Forty-five years after Pelé's 1977 prediction that an African team would win the Football World Cup before 2000, the latest World Cup and recent continental and international tournaments show why his prediction looks increasingly wrong and suggest that an African team is unlikely ever to win the event.  

African teams have done much better than in 2018 with Senegal and Morocco progressing to the knockout stages this year. While Senegal lost to England, Morocco pulled off a famous victory over Spain and will meet Portugal in the quarter-finals. 

This success, however, conceals the failure of African football in Africa. 

One explanation for the failure of African teams favoured a generation ago was that leading African or Caribbean talents were poached by European countries with money. 

For example, in 1998, the World Cup-winning French team had players Patrick Vieira, Marcel Desailly and Lilian Thuram, who were born outside France. The situation now is dramatically different. 

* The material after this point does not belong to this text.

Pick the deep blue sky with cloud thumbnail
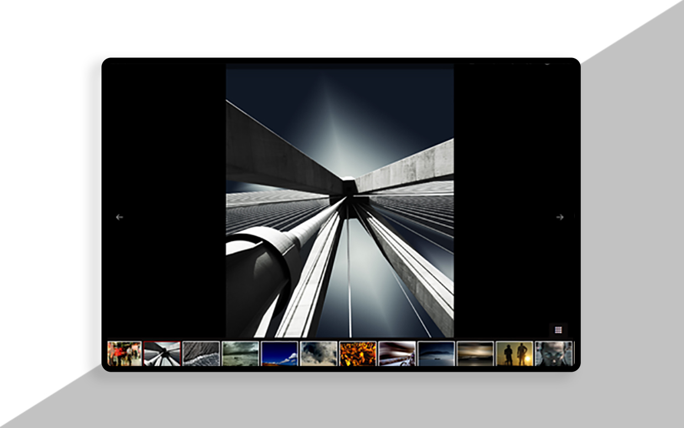The width and height of the screenshot is (684, 428). coord(280,353)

When Morocco upset Spain, only one player in the Belgian lineup (Amadou Onana) was born in Africa. In the Moroccan team, however, only three of their starting lineup were born in Morocco. The bulk of their team were born, raised and had their football education outside the country, largely in Holland and France.

Was this really a victory for African football? 

Morocco celebrate (Getty Images)

An even more dramatic example was the Senegal team, whose starting lineup contained no fewer than seven French-born players and one German-born player. The Tunisian team that beat current world champions France in a group match had six players in the starting lineup born in France. 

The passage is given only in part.